(Exercise text begins)

Current Price – $13.22
Merger Consideration – $13.5 and competing big at $14.5
Upside – 9%+
Expiration Date – Q3 2018
This is one of those tails I win and heads I win even more type of situations.
EHi Car is a fast growing car rental company in China with 4.5k rental locations and 62k vehicles. Since Nov 2017 a number of groups have shown interest to acquire it. In April the ‘Teamsport’ consortium led by company’s CEO and Chairman Mr. Zang announced proposal to take the company private at $13.5/share and shortly thereafter the Board approved this despite superior offer (at $14.5) from another ‘Ocean Link’ Consortium.
Transaction needs to be approved by 2/3 shareholder votes (present or by proxy). And now we have a situation where Teamsport consortium has 37.5% voting power and Ocean consortium has 43.9% voting power (although 10.7% of ‘bought’ votes are being contested by management). Shareholder meeting date has not been set yet.

(Exercise text ends)
(Extracted entries begins)

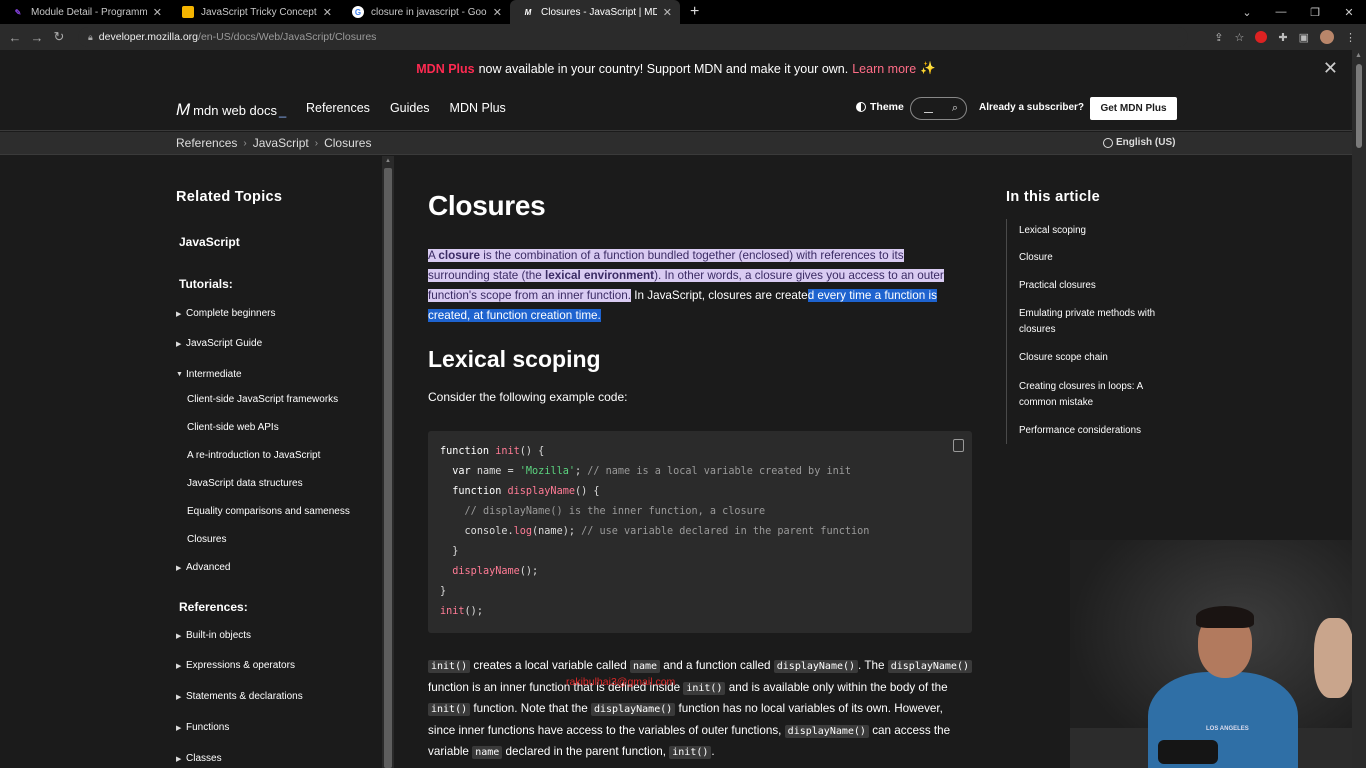  Describe the element at coordinates (233, 428) in the screenshot. I see `sidebar-sub-item: Client-side web APIs` at that location.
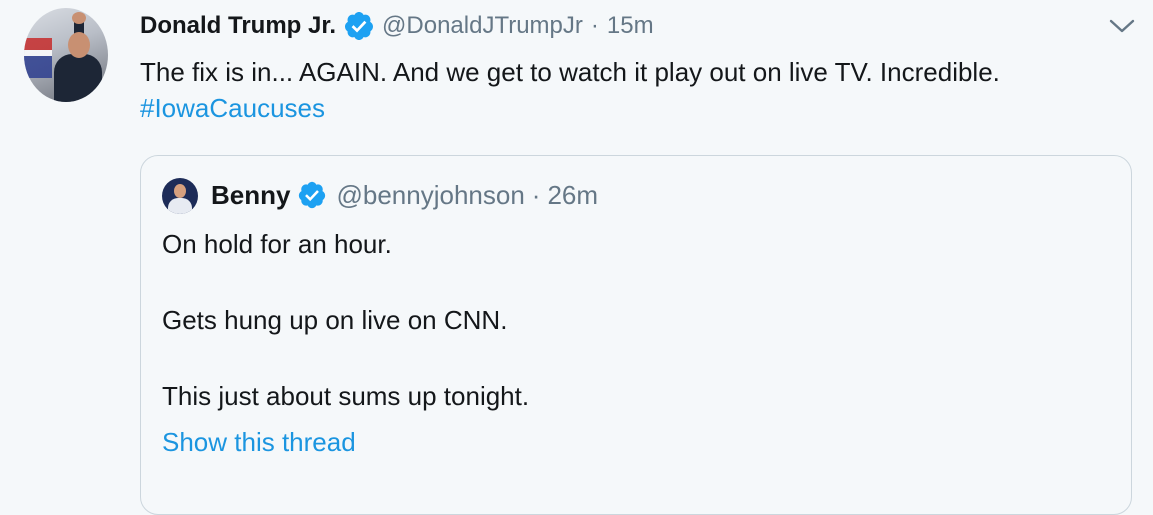 Image resolution: width=1153 pixels, height=515 pixels. What do you see at coordinates (79, 18) in the screenshot?
I see `avatar-hand-graphic` at bounding box center [79, 18].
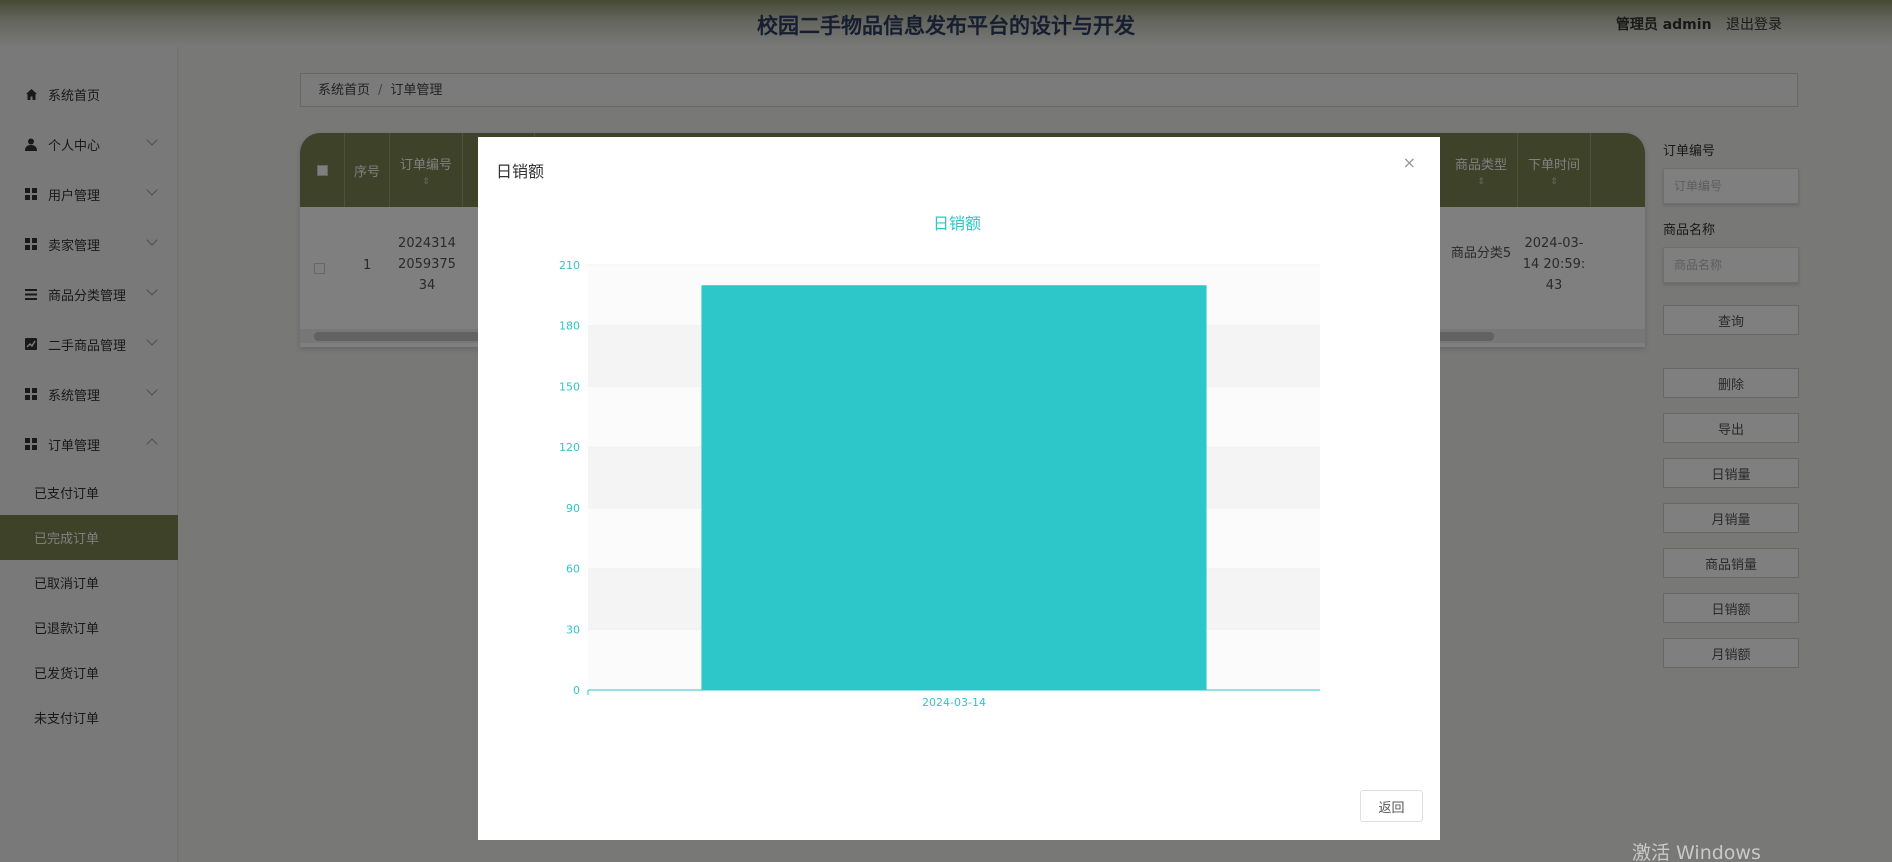 The height and width of the screenshot is (862, 1892). I want to click on back-button: 返回, so click(1392, 806).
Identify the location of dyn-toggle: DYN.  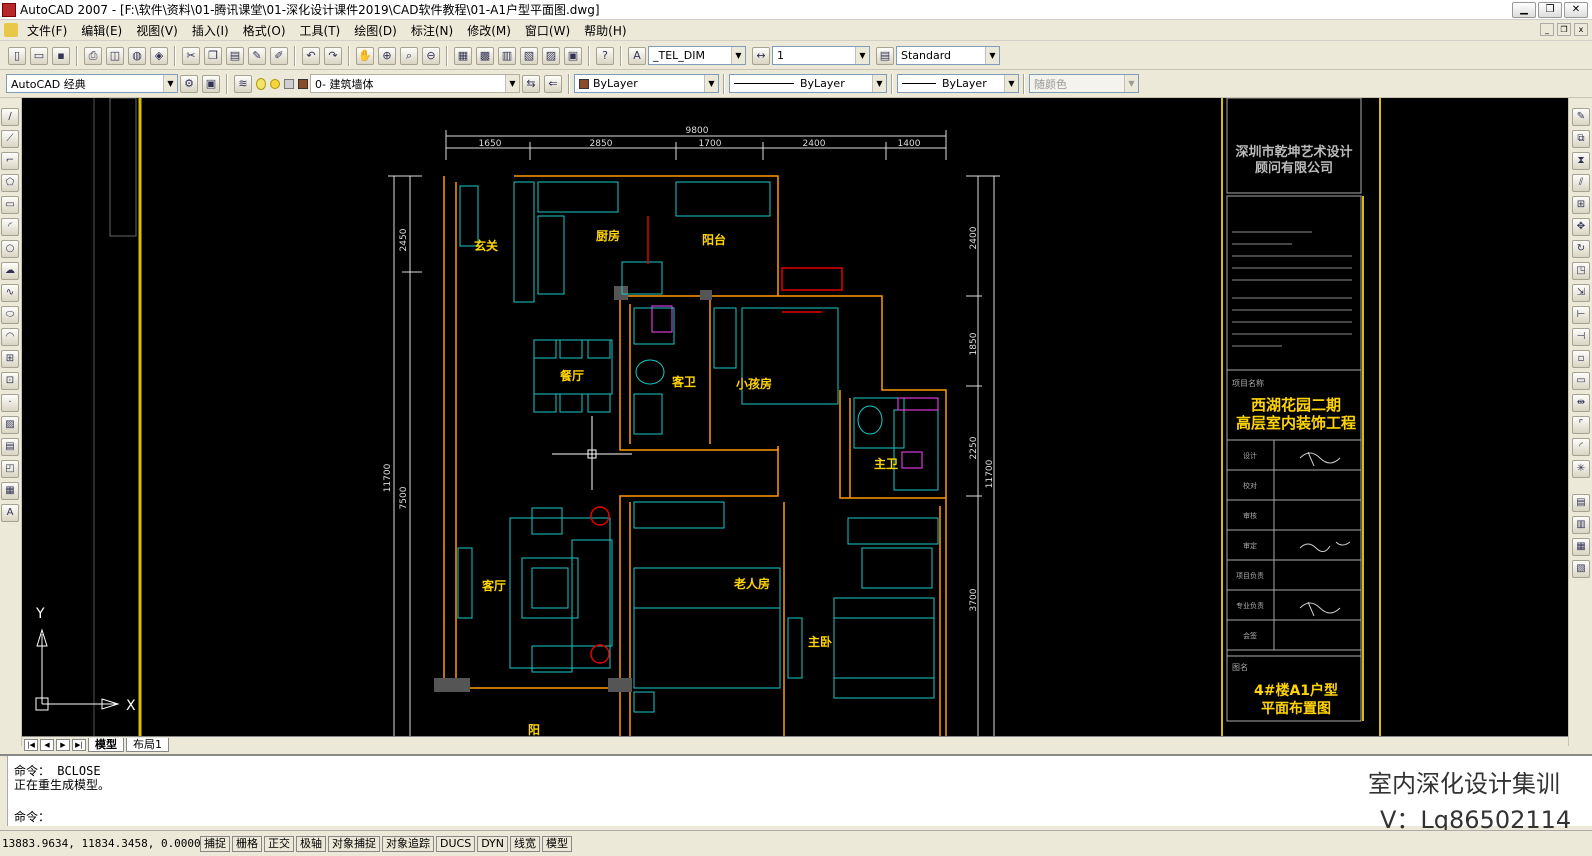
(493, 844).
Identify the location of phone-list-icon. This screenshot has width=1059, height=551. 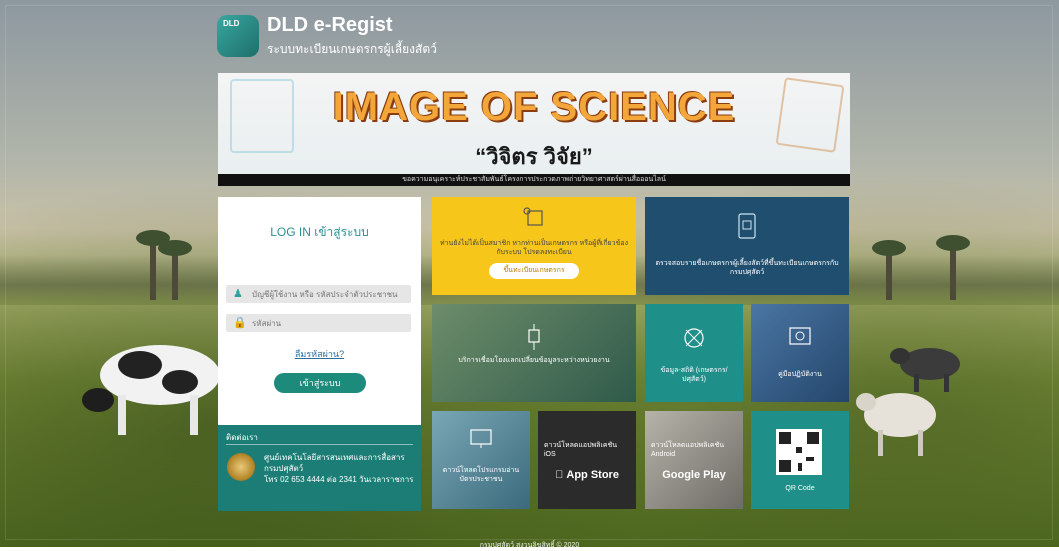
(747, 226).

(Extracted entries ends)

Work to be completed: Continue the EHi Car buyout write-up, starting right after its last sentence.

Response to this exercise:
This letter from Burford Capital (not affiliated with Ocean consortium) nicely sums up the situation:
We write to express our disappointment with eHi’s Board of Directors’ (“Board”) decision not to pursue a competitive and fair sales process. We believe that this stems, at least in part, from your consortium’s declaration that, as controller of 37.5% of the Company’s voting power, it is “interested only in pursuing the Acquisition” and is “not interested in selling their shares in any other transaction involving the Company.” Unfortunately, in recent years this has become a well-trodden path among companies incorporated under the laws of the Cayman Islands: An insider with super-voting shares, backed by handpicked sponsors, squeezing out minority shareholders at below fair value to pursue a transaction with no independent business purpose. <…>
The Board still has the opportunity to do right by eHi shareholders and deem the competing bid “reasonably likely to lead to a Superior Proposal.” We hope that it does so.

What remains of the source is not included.